**Dataset records:**

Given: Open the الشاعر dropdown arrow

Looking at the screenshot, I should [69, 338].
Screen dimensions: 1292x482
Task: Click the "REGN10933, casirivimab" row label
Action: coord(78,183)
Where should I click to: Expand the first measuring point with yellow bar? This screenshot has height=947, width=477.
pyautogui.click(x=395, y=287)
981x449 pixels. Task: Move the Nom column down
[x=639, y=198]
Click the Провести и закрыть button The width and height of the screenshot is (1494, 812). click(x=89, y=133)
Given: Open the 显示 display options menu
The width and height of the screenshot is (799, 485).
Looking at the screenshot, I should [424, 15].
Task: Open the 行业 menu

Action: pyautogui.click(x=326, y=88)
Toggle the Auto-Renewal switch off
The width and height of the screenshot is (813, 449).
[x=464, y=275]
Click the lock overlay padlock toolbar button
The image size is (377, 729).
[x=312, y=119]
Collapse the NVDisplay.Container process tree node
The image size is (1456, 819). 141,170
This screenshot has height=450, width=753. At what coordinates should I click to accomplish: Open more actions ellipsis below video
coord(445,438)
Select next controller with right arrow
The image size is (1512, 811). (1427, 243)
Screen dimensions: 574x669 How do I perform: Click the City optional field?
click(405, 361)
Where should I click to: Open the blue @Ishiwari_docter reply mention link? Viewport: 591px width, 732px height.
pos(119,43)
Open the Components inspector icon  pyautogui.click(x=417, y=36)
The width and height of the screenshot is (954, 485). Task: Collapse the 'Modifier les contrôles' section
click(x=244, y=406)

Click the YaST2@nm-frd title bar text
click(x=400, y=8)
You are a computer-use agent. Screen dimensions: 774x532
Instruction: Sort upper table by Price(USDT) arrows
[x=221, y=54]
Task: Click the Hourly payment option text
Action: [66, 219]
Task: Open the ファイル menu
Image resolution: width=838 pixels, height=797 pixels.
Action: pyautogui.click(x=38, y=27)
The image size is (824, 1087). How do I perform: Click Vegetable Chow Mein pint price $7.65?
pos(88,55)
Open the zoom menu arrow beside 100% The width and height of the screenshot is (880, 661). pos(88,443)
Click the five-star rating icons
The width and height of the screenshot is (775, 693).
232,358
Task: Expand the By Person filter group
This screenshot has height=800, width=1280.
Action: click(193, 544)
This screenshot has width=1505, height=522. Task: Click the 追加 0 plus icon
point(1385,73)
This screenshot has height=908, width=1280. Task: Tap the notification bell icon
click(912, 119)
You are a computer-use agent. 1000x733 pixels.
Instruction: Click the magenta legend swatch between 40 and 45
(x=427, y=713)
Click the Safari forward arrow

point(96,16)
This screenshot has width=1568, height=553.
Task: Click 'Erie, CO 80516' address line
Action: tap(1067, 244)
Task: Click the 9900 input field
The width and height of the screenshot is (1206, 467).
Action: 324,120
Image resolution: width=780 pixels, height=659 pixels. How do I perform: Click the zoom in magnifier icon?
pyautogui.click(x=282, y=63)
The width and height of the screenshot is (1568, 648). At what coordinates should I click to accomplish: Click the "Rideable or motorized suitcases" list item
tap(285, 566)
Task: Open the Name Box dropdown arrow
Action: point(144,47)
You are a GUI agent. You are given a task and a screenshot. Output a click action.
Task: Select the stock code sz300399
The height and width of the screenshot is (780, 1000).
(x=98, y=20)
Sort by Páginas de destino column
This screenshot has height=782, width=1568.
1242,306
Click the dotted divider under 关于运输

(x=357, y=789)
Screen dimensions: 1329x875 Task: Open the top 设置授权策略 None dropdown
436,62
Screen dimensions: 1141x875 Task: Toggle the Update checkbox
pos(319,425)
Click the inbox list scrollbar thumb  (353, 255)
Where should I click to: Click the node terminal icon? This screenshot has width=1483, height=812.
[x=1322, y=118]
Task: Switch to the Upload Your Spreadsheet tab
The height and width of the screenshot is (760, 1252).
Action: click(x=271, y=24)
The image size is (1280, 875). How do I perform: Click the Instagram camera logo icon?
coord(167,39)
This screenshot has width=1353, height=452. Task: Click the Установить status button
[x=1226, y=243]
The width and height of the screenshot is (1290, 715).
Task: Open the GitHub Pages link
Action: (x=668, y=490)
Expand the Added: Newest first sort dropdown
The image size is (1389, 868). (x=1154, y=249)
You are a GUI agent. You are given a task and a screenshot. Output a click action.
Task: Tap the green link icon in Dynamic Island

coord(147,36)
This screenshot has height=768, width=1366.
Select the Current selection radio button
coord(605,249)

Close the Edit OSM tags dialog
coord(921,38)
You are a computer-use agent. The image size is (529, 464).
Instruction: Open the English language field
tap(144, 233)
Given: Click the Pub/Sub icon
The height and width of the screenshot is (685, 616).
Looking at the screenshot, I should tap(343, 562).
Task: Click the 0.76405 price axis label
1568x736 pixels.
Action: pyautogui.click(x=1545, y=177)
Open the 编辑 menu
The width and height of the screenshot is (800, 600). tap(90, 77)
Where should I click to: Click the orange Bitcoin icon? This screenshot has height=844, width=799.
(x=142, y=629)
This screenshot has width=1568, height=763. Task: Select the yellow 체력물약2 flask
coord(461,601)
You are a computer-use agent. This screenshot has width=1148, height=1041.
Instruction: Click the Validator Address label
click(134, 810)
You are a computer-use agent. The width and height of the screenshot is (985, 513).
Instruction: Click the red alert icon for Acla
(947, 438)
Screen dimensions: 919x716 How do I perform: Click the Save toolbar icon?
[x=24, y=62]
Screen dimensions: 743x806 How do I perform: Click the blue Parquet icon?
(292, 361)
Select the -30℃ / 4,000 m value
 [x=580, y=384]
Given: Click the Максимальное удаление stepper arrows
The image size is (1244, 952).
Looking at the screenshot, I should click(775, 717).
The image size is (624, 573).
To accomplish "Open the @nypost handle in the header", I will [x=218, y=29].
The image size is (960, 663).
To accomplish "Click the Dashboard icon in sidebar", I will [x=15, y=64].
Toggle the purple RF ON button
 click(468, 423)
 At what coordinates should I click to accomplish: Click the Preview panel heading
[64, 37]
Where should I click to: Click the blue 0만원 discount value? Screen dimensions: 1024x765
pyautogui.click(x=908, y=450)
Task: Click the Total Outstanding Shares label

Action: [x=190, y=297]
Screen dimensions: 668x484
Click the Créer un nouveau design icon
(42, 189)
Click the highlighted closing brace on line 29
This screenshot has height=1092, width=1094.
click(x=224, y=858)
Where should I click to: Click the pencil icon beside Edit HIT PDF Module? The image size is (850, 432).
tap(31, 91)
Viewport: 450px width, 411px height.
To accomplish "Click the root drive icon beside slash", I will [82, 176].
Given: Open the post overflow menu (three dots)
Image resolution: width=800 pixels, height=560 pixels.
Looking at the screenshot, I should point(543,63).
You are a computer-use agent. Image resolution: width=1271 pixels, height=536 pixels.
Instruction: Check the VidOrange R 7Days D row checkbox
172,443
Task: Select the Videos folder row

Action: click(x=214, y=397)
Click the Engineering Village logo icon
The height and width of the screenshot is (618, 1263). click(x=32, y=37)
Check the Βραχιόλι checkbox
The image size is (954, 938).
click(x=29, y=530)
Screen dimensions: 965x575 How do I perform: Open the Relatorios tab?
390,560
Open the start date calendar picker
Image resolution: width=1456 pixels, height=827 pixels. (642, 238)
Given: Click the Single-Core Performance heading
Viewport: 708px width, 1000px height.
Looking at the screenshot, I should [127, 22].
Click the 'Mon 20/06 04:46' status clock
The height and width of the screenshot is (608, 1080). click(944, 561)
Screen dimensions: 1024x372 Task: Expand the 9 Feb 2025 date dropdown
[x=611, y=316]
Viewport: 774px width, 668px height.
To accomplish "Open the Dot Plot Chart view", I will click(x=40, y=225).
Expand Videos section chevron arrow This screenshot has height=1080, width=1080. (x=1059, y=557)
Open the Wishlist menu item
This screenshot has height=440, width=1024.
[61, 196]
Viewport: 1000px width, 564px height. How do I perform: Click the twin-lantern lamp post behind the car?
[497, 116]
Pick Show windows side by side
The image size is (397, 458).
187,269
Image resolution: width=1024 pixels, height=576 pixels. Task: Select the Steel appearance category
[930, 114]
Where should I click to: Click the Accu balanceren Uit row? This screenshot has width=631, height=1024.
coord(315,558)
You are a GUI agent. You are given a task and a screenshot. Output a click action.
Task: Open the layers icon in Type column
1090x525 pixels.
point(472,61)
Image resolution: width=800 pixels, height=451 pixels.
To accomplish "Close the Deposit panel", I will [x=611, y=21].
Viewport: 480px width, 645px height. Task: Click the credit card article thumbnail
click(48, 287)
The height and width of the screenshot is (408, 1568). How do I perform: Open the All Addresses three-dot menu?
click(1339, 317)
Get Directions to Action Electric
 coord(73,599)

**About this exercise:** Report the lines above that have the word "computer" in them.

**Result of this task:**
You are a computer-use agent. Screen dimensions: 774x532
You are a computer-use agent. 1000x733 pixels.
You are a computer-use agent. The image size is (529, 464).
You are a computer-use agent. This screenshot has width=1148, height=1041.
You are a computer-use agent. The width and height of the screenshot is (985, 513).
You are a computer-use agent. Image resolution: width=1271 pixels, height=536 pixels.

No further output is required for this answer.